◆ Task list
a) Answer these questions from the passage on Budget 2018 income tax changes.
(i) Until FY 2017-18, what was the limit for tax-free medical reimbursement?
(ii) Which allowance paid to salaried employees lost its exemption?
(iii) What is the new yearly exemption limit on interest income for people over 60?
b) Extend the passage on Budget 2018 income tax changes, starting after its last sentence.

Passage shown Start Marker

7. Income Tax Exemption under Section 80 for Medical reimbursement withdrawn:
Till the FY 2017-18, Medical Reimbursement allowed by Employers on the basis of medical bills submitted by Employees was tax free up to Rs. 15,000 under Section 80 D of Income Tax Act. Now this exemption has been withdrawn.
8. Transport Allowance is no longer exempted:
Budget 2018 proposed that Income Tax Exemption on Transport allowance payable to Salaried Employees will be withdrawn. This is Another income tax related change introduced in the budget 2018 which will increase tax burden of Salaried Employees
9. Interest Income up to Rs. 50,000 is exempted in respect of Senior Citizens – Section 80 TTB:
Senior citizens and especially pensioners many of whom rely on interest income to meet their expenses will rejoice on this income tax change. The exemption limit on income from interest for those over 60 has been hiked five times from Rs 10,000 to Rs 50,000 per year. All deposits held by senior citizens across both banks and co-operative banks, as well as post offices will be eligible for this exemption.

Passage shown End Marker
Dataset content Start Marker

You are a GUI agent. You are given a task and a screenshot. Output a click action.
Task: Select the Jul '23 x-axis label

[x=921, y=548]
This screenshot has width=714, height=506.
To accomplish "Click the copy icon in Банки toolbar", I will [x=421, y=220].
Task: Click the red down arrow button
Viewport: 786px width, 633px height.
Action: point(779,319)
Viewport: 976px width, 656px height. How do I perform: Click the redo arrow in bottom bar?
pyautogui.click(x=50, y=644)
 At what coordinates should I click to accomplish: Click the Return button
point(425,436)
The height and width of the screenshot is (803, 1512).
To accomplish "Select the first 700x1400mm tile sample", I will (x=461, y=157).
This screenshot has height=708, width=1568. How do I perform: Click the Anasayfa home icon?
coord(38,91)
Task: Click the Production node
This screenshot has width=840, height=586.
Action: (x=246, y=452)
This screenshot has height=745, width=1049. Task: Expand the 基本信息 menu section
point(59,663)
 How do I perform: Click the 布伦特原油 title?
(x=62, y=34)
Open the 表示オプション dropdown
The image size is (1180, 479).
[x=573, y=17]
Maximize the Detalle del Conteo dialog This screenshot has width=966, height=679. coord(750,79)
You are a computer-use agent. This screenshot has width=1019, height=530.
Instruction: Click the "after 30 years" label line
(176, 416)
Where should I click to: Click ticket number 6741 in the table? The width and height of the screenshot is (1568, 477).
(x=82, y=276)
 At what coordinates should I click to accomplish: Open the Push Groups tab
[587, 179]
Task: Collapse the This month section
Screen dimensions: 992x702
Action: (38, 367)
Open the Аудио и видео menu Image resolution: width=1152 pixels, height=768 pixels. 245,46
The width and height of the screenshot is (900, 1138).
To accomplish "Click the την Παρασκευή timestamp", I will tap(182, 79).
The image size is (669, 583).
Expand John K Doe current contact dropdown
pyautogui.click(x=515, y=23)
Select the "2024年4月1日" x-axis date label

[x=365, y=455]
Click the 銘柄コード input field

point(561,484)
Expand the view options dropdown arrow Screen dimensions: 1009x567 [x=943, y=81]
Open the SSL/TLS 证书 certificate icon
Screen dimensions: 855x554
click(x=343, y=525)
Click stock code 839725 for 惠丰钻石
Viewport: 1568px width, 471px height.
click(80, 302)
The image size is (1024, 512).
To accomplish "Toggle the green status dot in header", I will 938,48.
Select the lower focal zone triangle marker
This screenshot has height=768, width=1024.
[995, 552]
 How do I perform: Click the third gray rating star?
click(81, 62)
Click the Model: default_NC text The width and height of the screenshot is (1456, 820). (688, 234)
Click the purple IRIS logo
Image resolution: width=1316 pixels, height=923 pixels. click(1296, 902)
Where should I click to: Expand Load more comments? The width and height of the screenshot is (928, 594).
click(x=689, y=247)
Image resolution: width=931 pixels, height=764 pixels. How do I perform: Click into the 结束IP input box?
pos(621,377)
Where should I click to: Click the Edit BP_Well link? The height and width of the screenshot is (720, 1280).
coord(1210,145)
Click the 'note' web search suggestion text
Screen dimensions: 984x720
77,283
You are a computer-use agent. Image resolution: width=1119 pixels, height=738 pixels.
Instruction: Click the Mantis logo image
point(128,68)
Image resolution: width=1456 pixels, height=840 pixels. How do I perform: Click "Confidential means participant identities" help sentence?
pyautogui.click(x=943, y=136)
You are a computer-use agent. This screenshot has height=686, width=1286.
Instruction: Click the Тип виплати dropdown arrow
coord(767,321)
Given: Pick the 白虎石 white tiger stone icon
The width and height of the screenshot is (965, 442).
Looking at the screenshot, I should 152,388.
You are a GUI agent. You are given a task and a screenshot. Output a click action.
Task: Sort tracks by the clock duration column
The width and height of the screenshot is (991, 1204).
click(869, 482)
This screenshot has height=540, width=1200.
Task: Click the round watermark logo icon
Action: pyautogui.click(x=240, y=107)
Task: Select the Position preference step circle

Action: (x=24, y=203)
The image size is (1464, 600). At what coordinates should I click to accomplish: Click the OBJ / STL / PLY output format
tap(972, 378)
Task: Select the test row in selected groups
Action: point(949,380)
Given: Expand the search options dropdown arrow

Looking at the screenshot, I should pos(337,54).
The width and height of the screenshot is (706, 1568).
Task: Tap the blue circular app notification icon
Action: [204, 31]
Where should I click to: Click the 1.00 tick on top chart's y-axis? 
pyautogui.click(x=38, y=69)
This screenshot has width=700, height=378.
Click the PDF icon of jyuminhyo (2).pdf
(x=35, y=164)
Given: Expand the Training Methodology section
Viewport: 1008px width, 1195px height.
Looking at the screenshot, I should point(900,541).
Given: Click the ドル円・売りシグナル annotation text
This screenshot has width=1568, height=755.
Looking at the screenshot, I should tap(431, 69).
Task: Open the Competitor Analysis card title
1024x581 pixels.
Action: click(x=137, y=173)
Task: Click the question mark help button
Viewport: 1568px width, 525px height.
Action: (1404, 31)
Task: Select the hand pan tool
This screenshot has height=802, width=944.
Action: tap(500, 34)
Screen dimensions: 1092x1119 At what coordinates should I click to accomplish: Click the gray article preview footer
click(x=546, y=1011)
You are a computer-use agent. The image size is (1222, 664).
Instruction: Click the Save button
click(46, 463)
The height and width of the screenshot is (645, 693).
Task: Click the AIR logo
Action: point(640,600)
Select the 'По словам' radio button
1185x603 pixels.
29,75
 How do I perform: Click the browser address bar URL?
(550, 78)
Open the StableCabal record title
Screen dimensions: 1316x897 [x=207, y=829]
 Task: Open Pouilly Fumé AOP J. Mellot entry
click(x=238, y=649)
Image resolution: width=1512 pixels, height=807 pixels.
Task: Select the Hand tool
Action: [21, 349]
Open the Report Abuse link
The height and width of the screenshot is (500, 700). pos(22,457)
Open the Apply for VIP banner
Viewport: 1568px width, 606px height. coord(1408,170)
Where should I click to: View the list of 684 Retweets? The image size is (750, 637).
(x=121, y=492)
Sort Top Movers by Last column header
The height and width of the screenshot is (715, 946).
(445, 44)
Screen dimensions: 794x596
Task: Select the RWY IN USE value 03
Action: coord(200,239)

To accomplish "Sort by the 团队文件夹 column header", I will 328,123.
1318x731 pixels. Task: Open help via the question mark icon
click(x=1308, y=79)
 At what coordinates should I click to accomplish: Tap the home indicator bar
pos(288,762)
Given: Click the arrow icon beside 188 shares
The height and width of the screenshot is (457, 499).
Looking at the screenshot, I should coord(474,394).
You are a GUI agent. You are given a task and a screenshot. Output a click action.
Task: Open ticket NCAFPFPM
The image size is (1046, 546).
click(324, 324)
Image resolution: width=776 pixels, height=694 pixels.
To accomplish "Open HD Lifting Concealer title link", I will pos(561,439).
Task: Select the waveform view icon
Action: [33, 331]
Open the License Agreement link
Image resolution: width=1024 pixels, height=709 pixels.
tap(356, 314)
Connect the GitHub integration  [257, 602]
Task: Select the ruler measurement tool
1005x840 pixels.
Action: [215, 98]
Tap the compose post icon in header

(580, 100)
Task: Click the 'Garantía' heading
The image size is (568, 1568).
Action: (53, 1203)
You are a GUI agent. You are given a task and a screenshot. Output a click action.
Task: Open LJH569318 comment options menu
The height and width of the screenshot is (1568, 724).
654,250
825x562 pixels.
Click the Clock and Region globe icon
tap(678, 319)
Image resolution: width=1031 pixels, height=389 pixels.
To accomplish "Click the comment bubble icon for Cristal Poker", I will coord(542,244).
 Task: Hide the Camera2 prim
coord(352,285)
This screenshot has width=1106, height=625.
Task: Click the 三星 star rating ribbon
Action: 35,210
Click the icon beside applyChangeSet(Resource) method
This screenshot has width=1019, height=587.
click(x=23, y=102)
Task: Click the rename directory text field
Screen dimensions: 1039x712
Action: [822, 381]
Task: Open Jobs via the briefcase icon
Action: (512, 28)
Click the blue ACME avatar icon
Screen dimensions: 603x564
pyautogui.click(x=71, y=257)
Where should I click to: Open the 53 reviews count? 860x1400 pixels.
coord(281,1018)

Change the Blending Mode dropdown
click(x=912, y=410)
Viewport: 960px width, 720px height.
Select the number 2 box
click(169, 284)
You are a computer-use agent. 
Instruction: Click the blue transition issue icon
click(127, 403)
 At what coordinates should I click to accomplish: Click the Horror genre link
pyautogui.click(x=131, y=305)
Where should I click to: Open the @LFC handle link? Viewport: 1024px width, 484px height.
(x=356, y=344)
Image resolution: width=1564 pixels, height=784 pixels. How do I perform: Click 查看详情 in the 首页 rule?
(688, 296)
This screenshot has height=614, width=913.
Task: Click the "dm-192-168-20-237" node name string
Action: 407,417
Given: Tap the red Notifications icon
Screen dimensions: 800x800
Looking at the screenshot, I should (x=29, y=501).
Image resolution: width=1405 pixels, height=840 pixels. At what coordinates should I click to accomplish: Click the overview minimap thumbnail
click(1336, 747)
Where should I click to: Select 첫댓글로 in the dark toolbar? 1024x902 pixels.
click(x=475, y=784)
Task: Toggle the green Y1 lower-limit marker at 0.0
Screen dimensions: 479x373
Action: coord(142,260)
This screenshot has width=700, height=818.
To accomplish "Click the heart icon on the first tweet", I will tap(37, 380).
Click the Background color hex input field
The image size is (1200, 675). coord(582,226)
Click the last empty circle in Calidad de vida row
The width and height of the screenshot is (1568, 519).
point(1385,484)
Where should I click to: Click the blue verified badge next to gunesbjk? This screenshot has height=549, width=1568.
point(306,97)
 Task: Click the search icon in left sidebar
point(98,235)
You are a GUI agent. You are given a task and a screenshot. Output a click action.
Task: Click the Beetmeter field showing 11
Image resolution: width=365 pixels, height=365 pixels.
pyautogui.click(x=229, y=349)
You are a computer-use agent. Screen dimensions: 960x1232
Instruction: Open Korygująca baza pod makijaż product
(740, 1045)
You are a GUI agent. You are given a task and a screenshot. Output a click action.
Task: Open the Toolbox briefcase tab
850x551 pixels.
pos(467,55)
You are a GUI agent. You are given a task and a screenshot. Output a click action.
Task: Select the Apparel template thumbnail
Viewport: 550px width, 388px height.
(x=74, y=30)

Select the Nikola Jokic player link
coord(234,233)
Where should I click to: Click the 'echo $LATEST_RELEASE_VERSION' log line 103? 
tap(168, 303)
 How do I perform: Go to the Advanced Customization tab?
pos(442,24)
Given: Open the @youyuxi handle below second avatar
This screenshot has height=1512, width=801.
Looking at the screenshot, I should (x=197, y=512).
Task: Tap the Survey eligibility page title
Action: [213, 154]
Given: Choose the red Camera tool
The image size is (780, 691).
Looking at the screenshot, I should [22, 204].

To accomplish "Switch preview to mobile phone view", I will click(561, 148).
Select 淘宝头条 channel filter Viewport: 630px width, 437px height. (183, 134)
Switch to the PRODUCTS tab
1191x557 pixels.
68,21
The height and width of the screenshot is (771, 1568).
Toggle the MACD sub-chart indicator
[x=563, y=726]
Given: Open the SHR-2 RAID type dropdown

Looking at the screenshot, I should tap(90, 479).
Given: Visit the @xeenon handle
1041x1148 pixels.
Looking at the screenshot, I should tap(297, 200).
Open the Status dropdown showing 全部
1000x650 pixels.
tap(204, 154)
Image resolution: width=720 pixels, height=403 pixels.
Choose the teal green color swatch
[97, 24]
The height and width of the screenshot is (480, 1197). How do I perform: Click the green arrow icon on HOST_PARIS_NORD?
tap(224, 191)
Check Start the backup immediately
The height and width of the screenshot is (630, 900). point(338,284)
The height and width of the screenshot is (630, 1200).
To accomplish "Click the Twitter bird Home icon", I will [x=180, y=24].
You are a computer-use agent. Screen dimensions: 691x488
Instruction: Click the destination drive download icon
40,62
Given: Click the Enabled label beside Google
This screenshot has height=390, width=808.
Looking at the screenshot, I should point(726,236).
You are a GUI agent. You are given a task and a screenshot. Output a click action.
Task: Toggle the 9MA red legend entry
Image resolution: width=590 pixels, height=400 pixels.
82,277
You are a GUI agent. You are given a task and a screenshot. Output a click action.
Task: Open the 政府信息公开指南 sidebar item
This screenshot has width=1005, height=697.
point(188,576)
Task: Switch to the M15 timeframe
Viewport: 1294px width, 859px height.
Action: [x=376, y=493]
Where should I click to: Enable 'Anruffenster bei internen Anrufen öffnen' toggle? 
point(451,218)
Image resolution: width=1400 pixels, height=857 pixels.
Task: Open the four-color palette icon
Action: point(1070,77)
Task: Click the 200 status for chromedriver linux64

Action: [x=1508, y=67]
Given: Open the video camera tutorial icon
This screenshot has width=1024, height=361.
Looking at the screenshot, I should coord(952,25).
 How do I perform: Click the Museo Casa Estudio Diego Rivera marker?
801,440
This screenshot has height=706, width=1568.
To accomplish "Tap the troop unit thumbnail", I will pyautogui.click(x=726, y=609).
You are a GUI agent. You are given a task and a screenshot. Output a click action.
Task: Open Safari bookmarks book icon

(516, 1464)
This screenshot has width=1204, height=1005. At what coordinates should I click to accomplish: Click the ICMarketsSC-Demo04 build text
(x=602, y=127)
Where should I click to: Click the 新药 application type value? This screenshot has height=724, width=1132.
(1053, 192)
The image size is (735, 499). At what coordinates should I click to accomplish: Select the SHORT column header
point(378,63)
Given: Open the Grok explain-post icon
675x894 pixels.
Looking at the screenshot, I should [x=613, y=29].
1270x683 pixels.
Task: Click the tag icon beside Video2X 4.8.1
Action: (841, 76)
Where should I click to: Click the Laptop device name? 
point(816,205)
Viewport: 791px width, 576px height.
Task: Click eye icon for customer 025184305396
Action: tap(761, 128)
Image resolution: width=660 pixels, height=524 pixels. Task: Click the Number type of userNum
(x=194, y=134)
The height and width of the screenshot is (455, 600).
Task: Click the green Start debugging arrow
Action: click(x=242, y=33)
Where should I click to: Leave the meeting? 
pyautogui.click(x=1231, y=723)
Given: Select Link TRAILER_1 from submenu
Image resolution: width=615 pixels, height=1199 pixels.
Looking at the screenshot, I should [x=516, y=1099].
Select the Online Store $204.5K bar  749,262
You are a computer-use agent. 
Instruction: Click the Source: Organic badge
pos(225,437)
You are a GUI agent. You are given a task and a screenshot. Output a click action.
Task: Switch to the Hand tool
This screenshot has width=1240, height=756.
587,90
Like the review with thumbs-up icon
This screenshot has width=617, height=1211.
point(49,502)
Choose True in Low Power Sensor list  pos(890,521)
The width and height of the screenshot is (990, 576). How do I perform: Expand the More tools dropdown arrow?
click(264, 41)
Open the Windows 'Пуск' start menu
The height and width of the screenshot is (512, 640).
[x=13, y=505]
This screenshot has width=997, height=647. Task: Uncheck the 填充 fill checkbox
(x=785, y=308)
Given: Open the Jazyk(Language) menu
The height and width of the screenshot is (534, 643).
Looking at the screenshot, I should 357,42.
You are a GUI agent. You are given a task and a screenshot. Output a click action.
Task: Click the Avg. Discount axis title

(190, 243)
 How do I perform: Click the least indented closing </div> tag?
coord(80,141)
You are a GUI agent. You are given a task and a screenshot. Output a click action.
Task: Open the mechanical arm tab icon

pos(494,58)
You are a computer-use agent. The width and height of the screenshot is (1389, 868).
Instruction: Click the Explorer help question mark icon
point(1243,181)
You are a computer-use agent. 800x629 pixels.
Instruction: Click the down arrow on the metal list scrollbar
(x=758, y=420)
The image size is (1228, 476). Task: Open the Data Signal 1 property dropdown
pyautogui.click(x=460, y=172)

Dataset content End Marker

◆ Responses by task
a)
(i) Rs. 15,000
(ii) Transport allowance
(iii) Rs 50,000

b)
10.TDS limit on interest income increased for senior citizens u/s 194A
There is TDS (tax deduction at source) for almost all kind of income. However as a relief to senior citizens Budget 2018 has raised the limit for TDS on interest income from Rs 10,000 to Rs 50,000. So TDS would only be applicable for senior citizens if the annual interest income from a bank/post office is more than Rs 50,000.
11. Income Tax Exemption Limit on Health Insurance for Senior Citizens increased – Section 80D:
Another important benefit extended to senior citizens is that of the higher limit of deduction for health insurance premium and medical expenditure. This amount has been raised from Rs 30,000 to Rs 50,000 under Section 80D of the Income Tax Act.
12. Tax deduction for Single Premium Health Insurance Premium
In case assesses buy single premium health/medical insurance policy covering multiple years, the tax exemption u/s 80D would be available proportionately for all the years. For e.g. if you pay Rs 1,00,000 premium for a health policy covering for 5 years, you can claim Rs 20,000 tax exemption every year for 5 years subject to limits.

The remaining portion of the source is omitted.